Ganz Schalke befindet sich gerade in einem Albtraum. Und das wirklich Unangenehme an dieser Situation ist, dass der Ruhrgebietsklub ein solches Erlebnis vor gar nicht allzu langer Zeit bereits schon einmal durchleben musste.
Nach dem 0:1 in Freiburg haben die Schalker mit fünf Niederlagen in Folge erneut einen Fehlstart in die neue Bundesliga-Saison hingelegt. 2016 unter Markus Weinzierl haben sie dieses Trauma schon einmal erlitten. Am Saisonende landete die hochgehandelte Mannschaft auf dem freudlosen zehnten Platz und der Trainer wurde entlassen. Blüht Domenico Tedesco nun ein ähnliches Szenario?
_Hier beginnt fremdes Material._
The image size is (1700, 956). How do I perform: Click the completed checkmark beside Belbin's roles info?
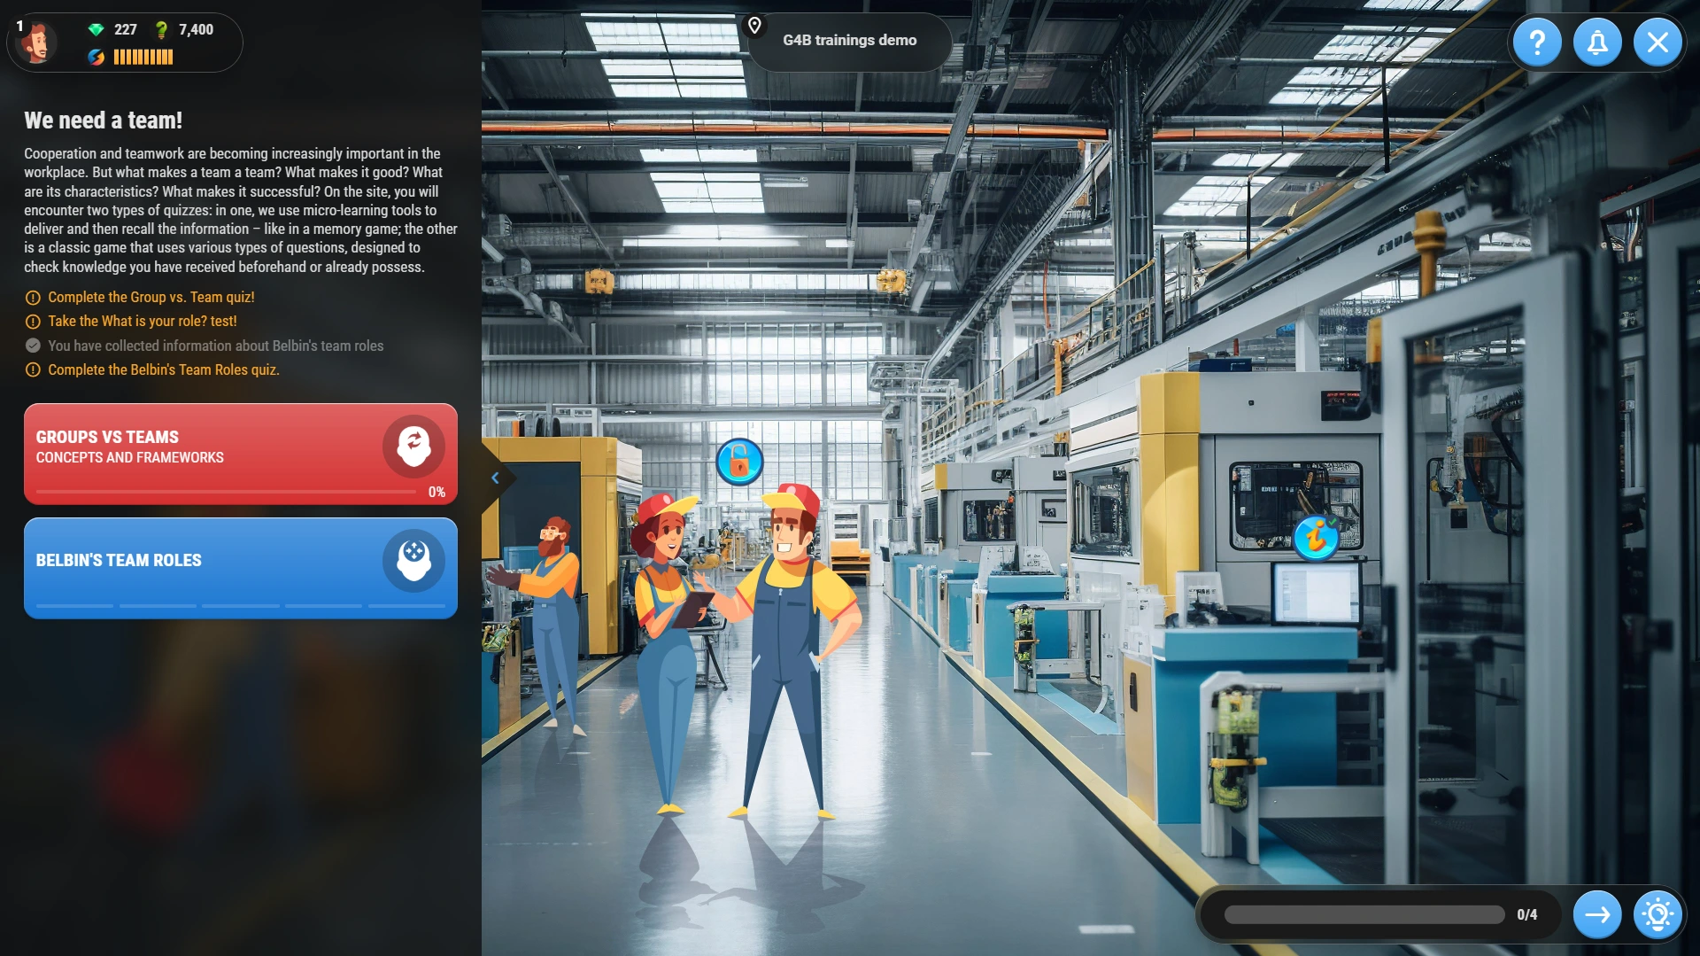pos(32,346)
Langfristige Perspektive erscheint trist
Auf den ersten Blick hat der 33-Jährige aufgrund der überraschend erfolgreichen Vorsaison großen Kredit im Klub und im Umfeld. Der zweite Tabellenplatz hat alle, die mit dem Verein zu tun haben, in schieres Staunen versetzt. Endlich schien jemand den Schlüssel gefunden zu haben, wie man nachhaltig sportlichen Erfolg im Klub implementieren könnte.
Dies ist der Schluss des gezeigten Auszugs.